The infuriating thing will be if some of the group think happier lives can only be achieved through Jesus, rather than, say, empathy and courtesy and not being fat / crying / shagging all the time.

btw I'll give you one guess which newspaper!

Anyway, here's the gist of their gripe: 'You Christians can have your Jesus, I'll stick with my empathy and courtesy.' 

First notice what diminished values they are.  Not love and sacrifice - empathy and courtesy.  (Reminds me of a parishioner telling me we need to preach more 'tolerance' from the pulpit. I told him we'd do no such thing.  We would preach what Jesus preached - to love our enemies and pray for those who persecute us.  How ridiculous is the virtue of 'tolerance'!)

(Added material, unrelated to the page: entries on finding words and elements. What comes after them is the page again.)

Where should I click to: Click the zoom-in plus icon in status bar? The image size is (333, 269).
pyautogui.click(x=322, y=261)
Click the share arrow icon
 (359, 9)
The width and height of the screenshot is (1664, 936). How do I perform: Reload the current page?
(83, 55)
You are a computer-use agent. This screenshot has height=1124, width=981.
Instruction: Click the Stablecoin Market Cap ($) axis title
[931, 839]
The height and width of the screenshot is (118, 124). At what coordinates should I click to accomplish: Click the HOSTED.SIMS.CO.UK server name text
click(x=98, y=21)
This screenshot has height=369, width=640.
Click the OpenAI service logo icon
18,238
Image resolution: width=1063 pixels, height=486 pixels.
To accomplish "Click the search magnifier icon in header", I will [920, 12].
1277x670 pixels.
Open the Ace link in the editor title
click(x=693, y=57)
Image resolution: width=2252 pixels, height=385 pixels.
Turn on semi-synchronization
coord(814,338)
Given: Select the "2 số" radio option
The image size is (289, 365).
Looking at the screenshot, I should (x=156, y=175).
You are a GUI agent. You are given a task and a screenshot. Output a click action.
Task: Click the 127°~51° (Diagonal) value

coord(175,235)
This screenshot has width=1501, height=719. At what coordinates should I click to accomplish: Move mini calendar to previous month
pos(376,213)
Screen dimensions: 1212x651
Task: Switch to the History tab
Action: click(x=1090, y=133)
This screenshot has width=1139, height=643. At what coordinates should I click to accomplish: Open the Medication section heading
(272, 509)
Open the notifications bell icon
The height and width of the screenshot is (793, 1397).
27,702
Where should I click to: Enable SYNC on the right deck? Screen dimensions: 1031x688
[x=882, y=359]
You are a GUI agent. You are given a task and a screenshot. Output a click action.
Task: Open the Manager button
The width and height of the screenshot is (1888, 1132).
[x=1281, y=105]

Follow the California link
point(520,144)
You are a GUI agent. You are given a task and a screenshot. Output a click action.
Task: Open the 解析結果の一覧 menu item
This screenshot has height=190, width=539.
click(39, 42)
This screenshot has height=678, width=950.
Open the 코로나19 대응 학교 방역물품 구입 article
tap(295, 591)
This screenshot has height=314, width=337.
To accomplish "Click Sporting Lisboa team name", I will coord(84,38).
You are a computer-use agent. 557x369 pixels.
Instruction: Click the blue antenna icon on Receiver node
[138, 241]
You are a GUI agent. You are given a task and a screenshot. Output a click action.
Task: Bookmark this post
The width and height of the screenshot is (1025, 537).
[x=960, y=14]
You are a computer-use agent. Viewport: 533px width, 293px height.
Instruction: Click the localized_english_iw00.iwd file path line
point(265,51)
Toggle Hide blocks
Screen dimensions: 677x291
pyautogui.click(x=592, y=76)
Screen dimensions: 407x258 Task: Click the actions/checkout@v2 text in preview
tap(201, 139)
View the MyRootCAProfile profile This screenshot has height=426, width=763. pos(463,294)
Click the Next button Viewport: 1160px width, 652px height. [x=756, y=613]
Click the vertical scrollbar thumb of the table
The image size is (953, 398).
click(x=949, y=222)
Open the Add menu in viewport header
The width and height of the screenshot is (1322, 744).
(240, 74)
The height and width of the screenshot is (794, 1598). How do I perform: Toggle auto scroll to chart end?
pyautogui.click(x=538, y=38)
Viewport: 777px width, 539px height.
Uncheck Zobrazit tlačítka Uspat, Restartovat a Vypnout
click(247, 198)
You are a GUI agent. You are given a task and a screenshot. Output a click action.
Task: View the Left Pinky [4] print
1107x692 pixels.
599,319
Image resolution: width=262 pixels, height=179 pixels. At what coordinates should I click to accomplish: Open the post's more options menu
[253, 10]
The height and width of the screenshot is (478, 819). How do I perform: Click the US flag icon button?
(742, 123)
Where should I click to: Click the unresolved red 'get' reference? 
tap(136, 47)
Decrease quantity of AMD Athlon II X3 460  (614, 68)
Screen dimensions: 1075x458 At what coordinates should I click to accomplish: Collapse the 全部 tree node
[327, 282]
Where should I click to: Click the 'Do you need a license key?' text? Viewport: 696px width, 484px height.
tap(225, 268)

But notice most of all the self-righteousness.  They haven't rejected Jesus in favour of license.  They've rejected Him in favour of law.  Their own law to be sure, but law nonetheless. 

Even the most 'lawless' can actually be seen seeking their own righteousness by their own power according to their own law.  Hitler was a non-smoking, vegetarian, tee-totaller. He had his own struggle with his own rules by which he would be righteous.

In this sense the vast majority of people are legalists.  Only the truly despairing, depressed and suicidal have actually given off the quest for a righteousness of their own.  And note too that such people have also given off their quest for freedom and happiness.  I'm just not sure that there is a category of licentious people who are not also legalists.  Am I wrong on this?

If not, what would this mean?  Well it should remove from us any desire to give people God's law as the proper guide for their self-righteous instincts!  The problem is not merely and not mainly that the law by which they are seeking to justify themselves is faulty.  To justify themselves by the right law is even worse!  The Jew who sought to justify themselves by God's law is not less but more culpable in His sight (Romans 2-3). 

The gospel must be the answer.  The gospel is not, 'Try doing things this way'.  The gospel is 'It is finished!'  Now that will humble.  That will drive the world down to contrition and brokenness because our real drive is not an abstract lawlessness but a craving to establish ourselves, justify ourselves, to make a name.  Jesus, in being our righteousness, strips us of our fig leaves of empathy and courtesy.  Our deepest social, ethical and environmental concerns are filthy rags.  He calls us to renounce this 'righteousness' and be clothed only in Him. 

That's far more offensive than telling people the right laws by which to self-justify.  I wonder which route the Channel 4 team will take?  I think I can guess.


UPDATE: Read Marcus' blog here or Daniel Blanche - seems like my fears are founded!


0 thoughts on “Jesus or ’empathy and courtesy’?

  1. Missy

    Response under no law reveals the heart - not to God, He knew all along - but to ourselves.

    If I were in the UK, you would be my pastor. :)

  2. timothycairns

    The only thing I would say is that Christians often see emotion and part of our sinful self. I sat through a sermon a few Sundays back where the preacher stated that emotions were part of our sinful self. I think in evangelicalism we have distrusted emotion and viewed it as evil. I wish I had spoken to the preacher after the service, I didn't! I wanted to tell him that emotions are not evil, they are part of our image bearing humanity, its just they start to make sense (as does our humanity) in light of Jesus. Emapthy and courtesy only make sense in and through Jesus.

    The reviewer in the newspaper quoted (and the preacher I listened to perhaps!) needs to understand that nothing makes sense apart from Christ

  3. Steve

    Really interesting post Glen, thanks. The reviewers response strikes me as a clash of values/priorities and the increased authority that they place on their own values/priorities, rather than on following Jesus. Notably, they haven't explained why their goal of seeking empathy and sympathy is more valuable than following Jesus, there is just an underlining assumption that it is better.

  4. glenscriv

    Hi Steve,
    Just realized I went off on holiday and never responded to your comment. How rude! So anyway - welcome to the comments!!

    And yes, doesn't that assumption that ''morality'' is better than Jesus just make your skin crawl!!!